• [Фрагмент текста]
В это время Неоптолем встретился в бою с Эвменом. Несмотря на давнюю ненависть и наполнявшую их злобу, в двух столкновениях они проглядели друг друга и лишь в третьем, с криком обнажив мечи, ринулись один другому навстречу. Когда их кони сшиблись со страшной силой, словно триеры, оба выпустили из рук поводья и, вцепившись друг в друга, стали стаскивать с противника шлем и ломать панцирь на плечах. Во время этой драки оба коня выскользнули из-под своих седоков и умчались, а всадники, упав на землю, лежа продолжали яростную борьбу. Неоптолем попробовал было приподняться, но Эвмен перебил ему колено, а сам вскочил на ноги. Опершись на здоровое колено и не обращая внимания на поврежденное, Неоптолем отчаянно защищался, однако удары его были неопасны, и, наконец, пораженный в шею, он упал и вытянулся на земле. Весь во власти гнева и старинной ненависти, Эвмен с проклятиями стал сдирать с него доспехи, но умирающий незаметно просунул свой меч, который все еще держал в руке, под панцирь Эвмена и ранил его в пах, где доспех неплотно прилегает к телу. Удар, нанесенный слабеющей рукой, был неопасен и больше испугал Эвмена, чем повредил ему. Когда Эвмен обобрал труп, он почувствовал себя плохо – ведь ноги и руки его сплошь были покрыты ранами, – но все же сел на коня и поскакал на другой фланг, где враг, как он думал, был еще силен. Тут он узнал о несчастье, постигшем Кратера, и помчался к нему. Кратер умирал, но был еще в сознании, и Эвмен, сойдя с коня, зарыдал, протянул в знак примирения руку и стал осыпать бранью Неоптолема. Он оплакивал судьбу Кратера и жалел самого себя, потому что был поставлен перед необходимостью либо погибнуть самому, либо погубить близкого друга.
8. Эту победу Эвмен одержал дней через десять после первой. Она принесла ему громкую славу мудрого и храброго полководца, но зато навлекла на него зависть и ненависть как врагов, так и союзников: ведь он, пришелец и чужеземец, сразил первого и самого славного из македонян руками и оружием самих македонян. Если бы Пердикка успел узнать о гибели Кратера, разумеется, лишь он – и никто иной – занял бы первое место среди македонян. Но Пердикка был убит в Египте во время бунта за два дня до того, как в его лагерь пришла весть о происшедшем сражении, и возмущенные македоняне немедленно вынесли Эвмену смертный приговор. Для войны с ним полководцами были назначены Антигон и Антипатр.
В эту пору Эвмен оказался случайно у подножия Иды[9], где паслись царские табуны, и взял из них лошадей, сколько ему было нужно, а управляющим послал расписку, и Антипатр, как сообщают, узнав об этом, засмеялся и сказал, что он восхищен предусмотрительностью Эвмена, который надеется то ли от них, Антигона и Антипатра, получить, то ли им дать отчет в использовании царского имущества. Эвмен превосходил противника в коннице и потому замыслил дать сражение близ Сард на Лидийской равнине, рассчитывая одновременно показать свое войско Клеопатре[10], но по ее просьбе (она боялась навлечь на себя обвинения со стороны Антипатра) удалился в Верхнюю Фригию и остался зимовать в Келенах. Там полководцы Алкет, Полемон и Доким стали оспаривать у него верховное командование, и Эвмен им сказал: «Выходит по пословице – „О дурном конце и думы нет!”».

• [Исходные данные]
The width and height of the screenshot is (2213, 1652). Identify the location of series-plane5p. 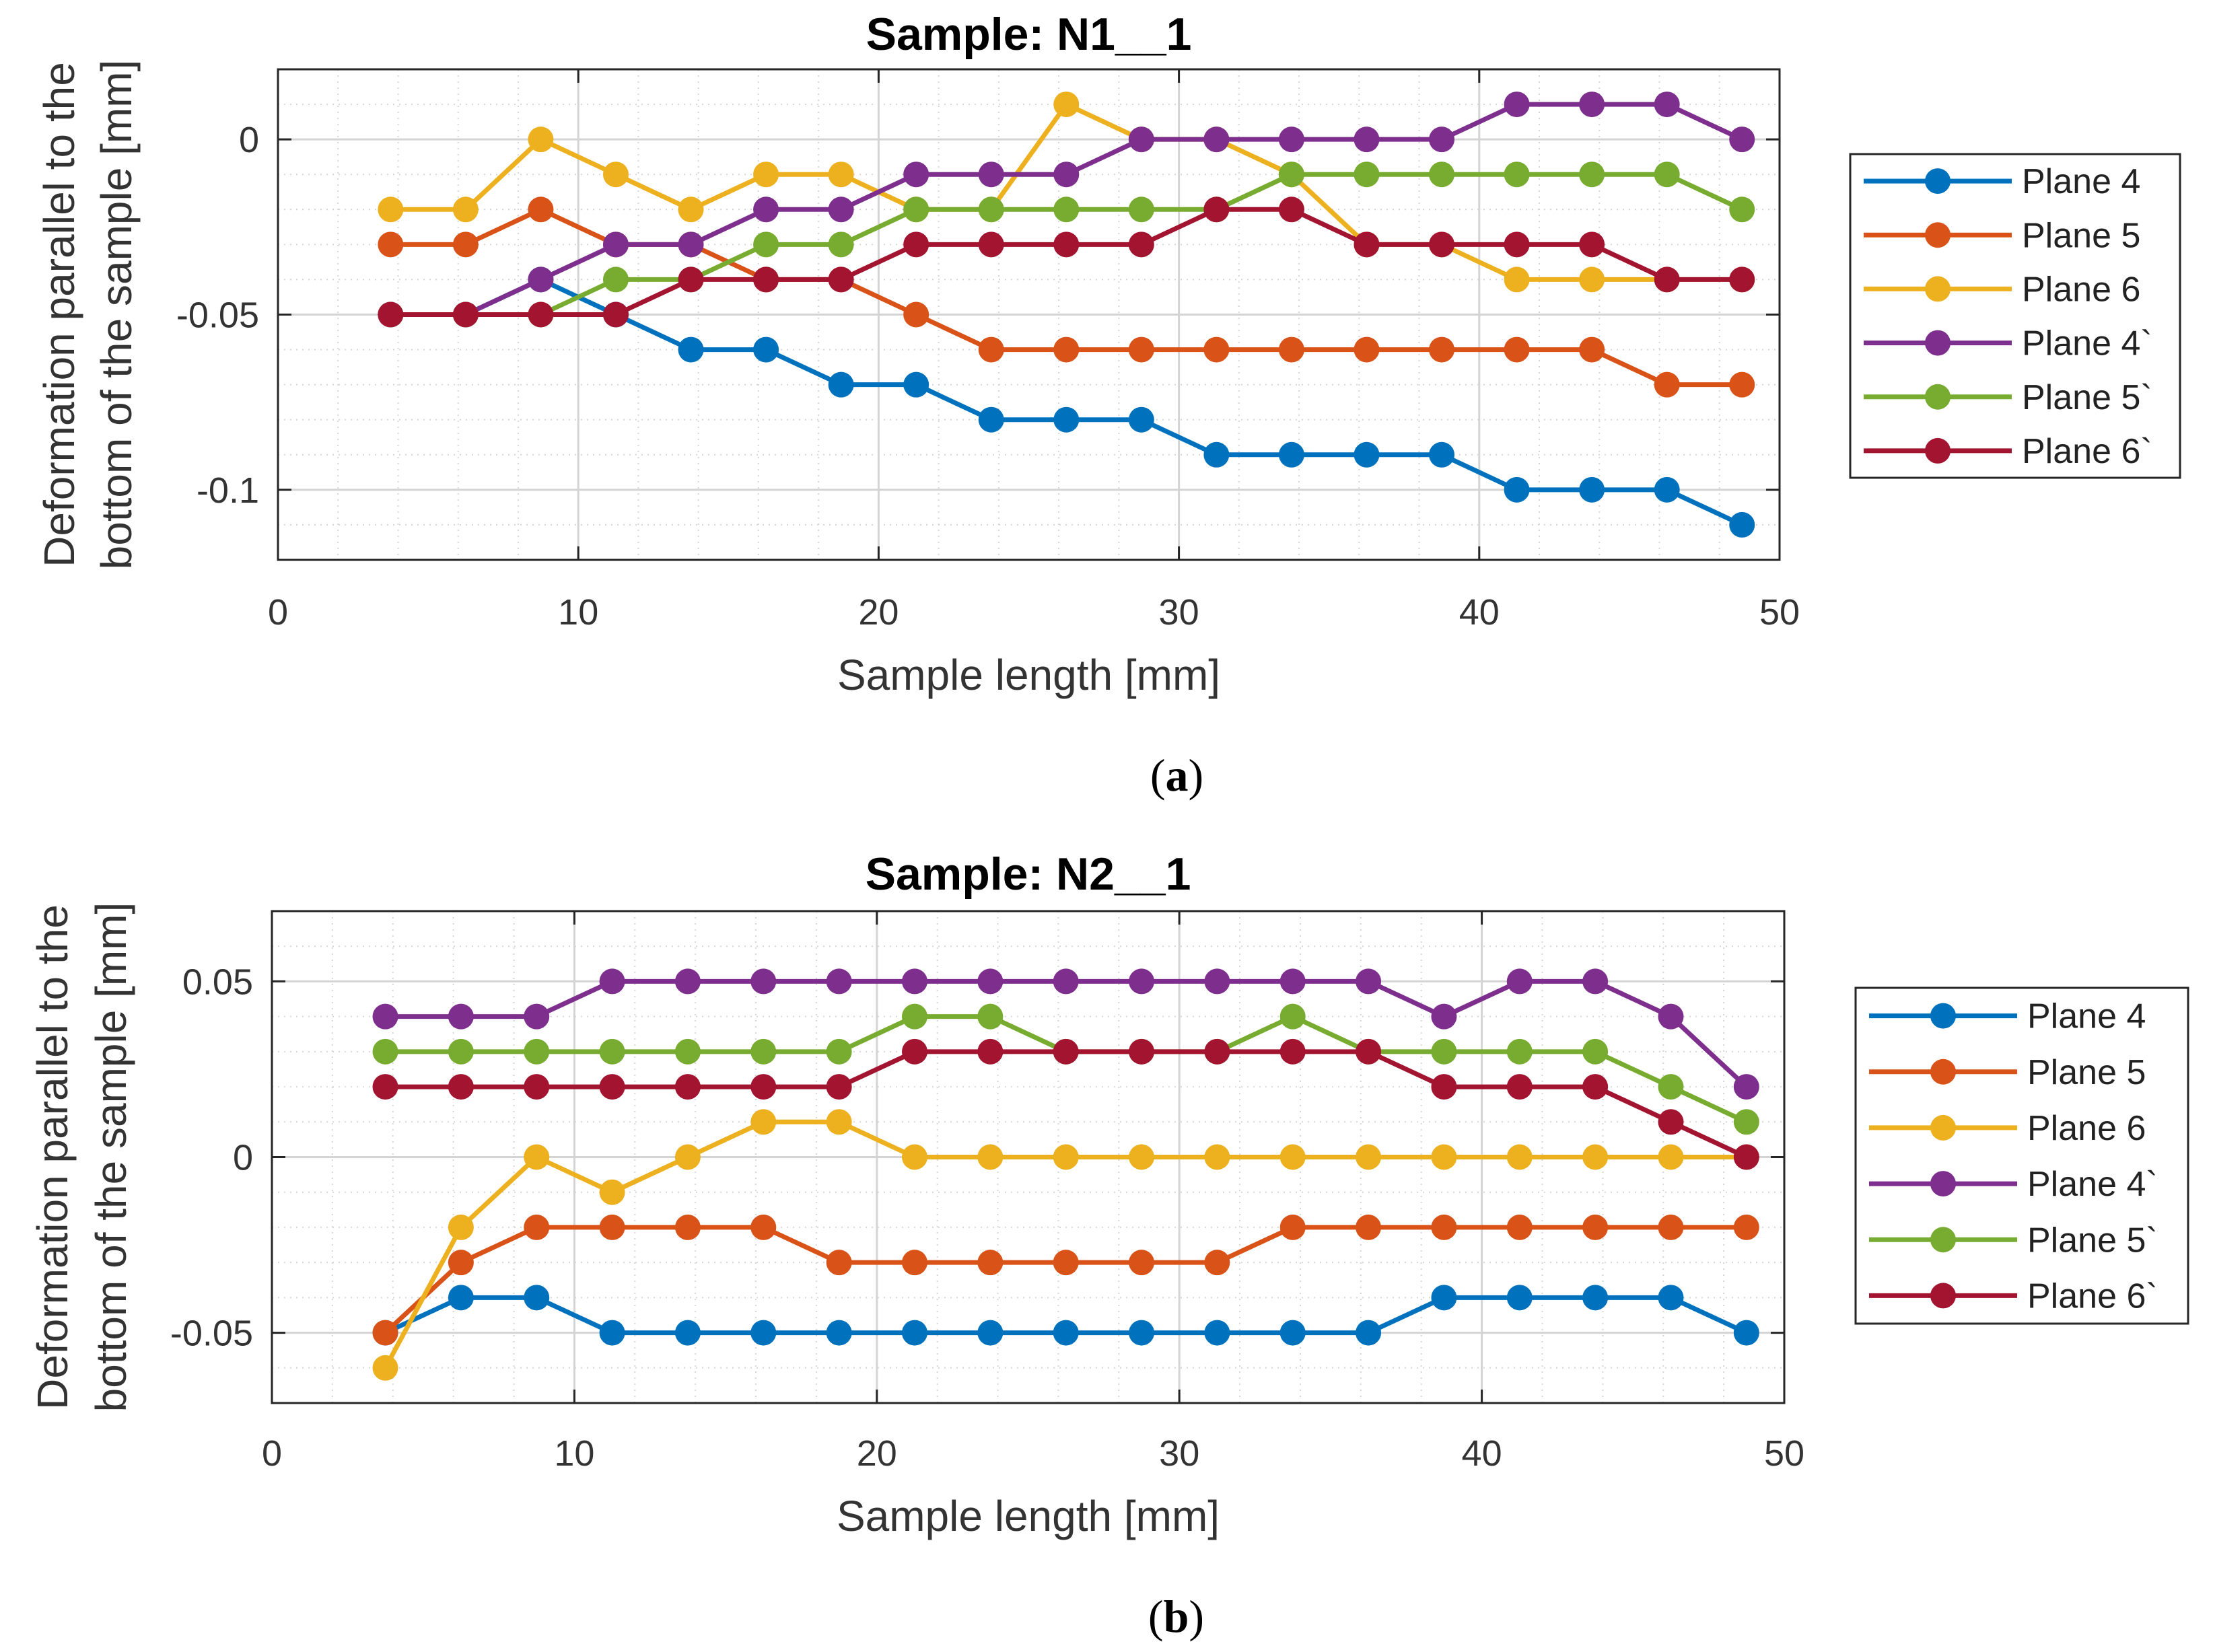
(1066, 1069).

• [Задание A]
Кратко изложите в виде списка абзац фрагмента об Эвмене, начинающийся словами «Эту победу Эвмен одержал», сохранив его основные факты.
• [Задание B]
Перечислите все географические названия, упомянутые во фрагменте об Эвмене.
• [Задание C]
Воспроизведите без изменений часть фрагмента об Эвмене от слов «8. Эту победу» до слов «Антигон и Антипатр.».

• [Итоговый ответ A]
- Эвмен одержал эту победу примерно через десять дней после первой.
- Победа принесла ему славу мудрого и храброго полководца.
- Вместе с тем она навлекла на него зависть и ненависть и врагов, и союзников. Причина в том, что он, чужеземец, сразил первого и самого славного из македонян руками и оружием самих македонян.
- Если бы Пердикка успел узнать о гибели Кратера, первое место среди македонян занял бы он один.
- Однако Пердикка был убит в Египте во время бунта за два дня до того, как в его лагерь пришла весть о сражении.
- Возмущенные македоняне вынесли Эвмену смертный приговор.
- Для войны с ним полководцами назначили Антигона и Антипатра.

• [Итоговый ответ B]
Египет, Ида, Сарды, Лидийская равнина, Верхняя Фригия, Келены.

• [Итоговый ответ C]
8. Эту победу Эвмен одержал дней через десять после первой. Она принесла ему громкую славу мудрого и храброго полководца, но зато навлекла на него зависть и ненависть как врагов, так и союзников: ведь он, пришелец и чужеземец, сразил первого и самого славного из македонян руками и оружием самих македонян. Если бы Пердикка успел узнать о гибели Кратера, разумеется, лишь он – и никто иной – занял бы первое место среди македонян. Но Пердикка был убит в Египте во время бунта за два дня до того, как в его лагерь пришла весть о происшедшем сражении, и возмущенные македоняне немедленно вынесли Эвмену смертный приговор. Для войны с ним полководцами были назначены Антигон и Антипатр.